I’m a personal finance nerd.
I love the subject of managing personal finances. I write about it. I obsess about it. I even manage personal finance and real estate investing groups on Facebook.
I especially love hearing fresh perspectives.
When I polled a personal finance group on Facebook, many of the same themes kept popping up again. And again. And again.
Here are the recurring tips and tricks I've learned from several successful personal finance enthusiasts – not experts or writers, but laypeople who have mastered their money.
To protect their identities, I’ve removed their last names, but below is expert advice direct from your peers that can help you better manage your finances.
1. Automate Your Savings
Here’s the thing about “doing the right thing”: It relies on discipline… which is often unreliable.
You might be really good with your money this month by conserving cash and not spending a lot. Maybe you’ll even repeat it next month. But eventually, your resolve will crack.

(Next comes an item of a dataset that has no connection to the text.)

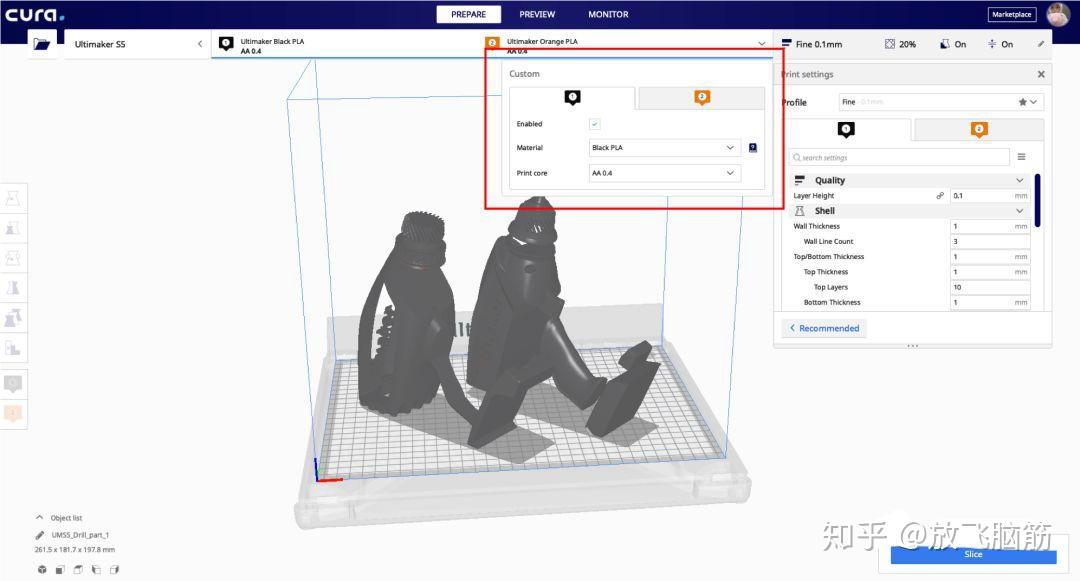Select the Support Blocker tool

It’s like dieting: If you leave a jar full of soft, chocolatey cookies on the counter (yum), sooner or later you’ll succumb and eat one … or 10.
So, what do you do? Simple: You set up automatic savings, to move your money out of reach before you even get the chance to gobble it up and spend it.

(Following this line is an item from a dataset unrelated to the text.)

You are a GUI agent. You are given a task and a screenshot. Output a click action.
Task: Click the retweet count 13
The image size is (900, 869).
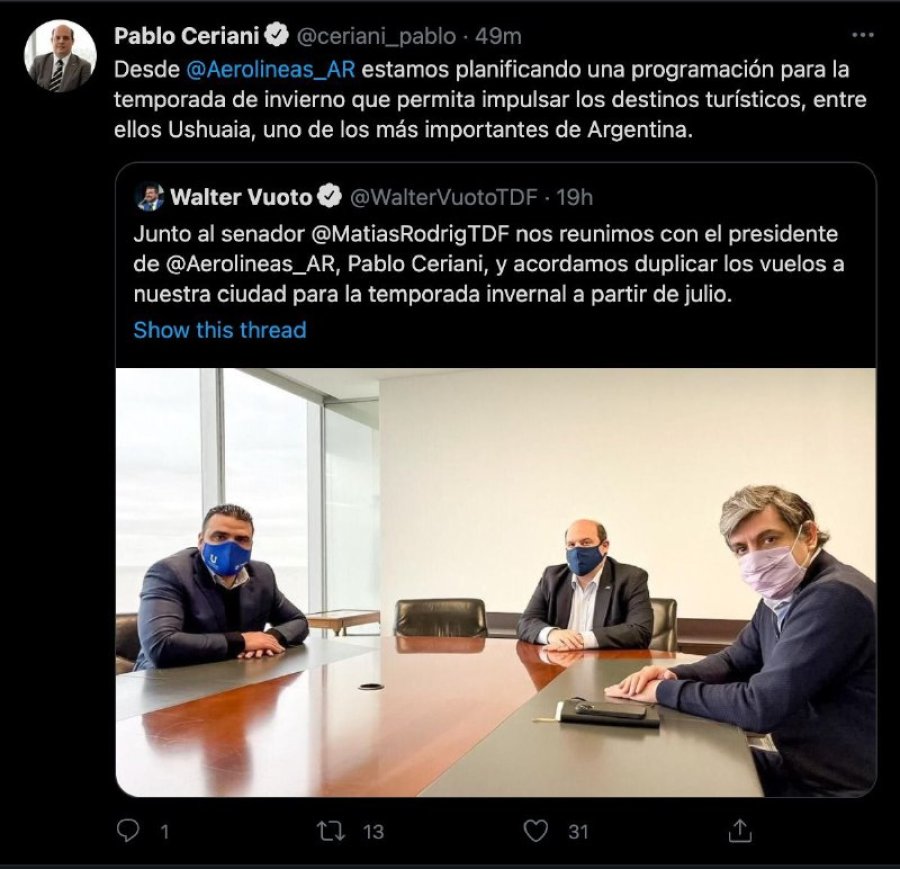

Megan D. says she transfers an automatic $80 per paycheck into my savings with each pay period.
“I split my direct deposit,” she said, “so it goes right in [my account]. Once I see my savings start to build, it encourages me to find other ways to save and build on the balance. I also set up an automatic contribution on Smartypig to save towards the DSLR camera I want. I have my savings with different banks than my checking, so I have to think before I withdraw the money.”
Megan added she also regularly analyzes how she can routinely contribute a bit of money to her savings account.
“Another thing that seems to work well for me is looking at all expenses that need to come out of checking in a pay period, leaving that money in, and putting everything else into savings,” she noted. “I trick myself into thinking I'm broke, and then I don't spend as much on things I don't need.”
Think of it as the monetary equivalent of throwing out the cookies and stocking the jar with fruit and vegetables.
2. Prioritize Unsecured Debts
There’s a line of thought that says, “There’s no such thing as good debt.”
That’s completely false, though, and I can prove it mathematically. Having said that, you can make a case that there’s no such thing as good unsecured debt — or rather, that keeping it long term is bad news for your finances.
Student loans may be unavoidable for you, but that doesn’t mean you should keep them forever.
Unsecured debt is far more expensive than debts secured by real estate or vehicles. While it may make sense to borrow money at 4% for your home and invest your cash at 10% in a mutual fund or rental property, rather than using your cash to buy a home, nothing good comes from credit card debt at 24%.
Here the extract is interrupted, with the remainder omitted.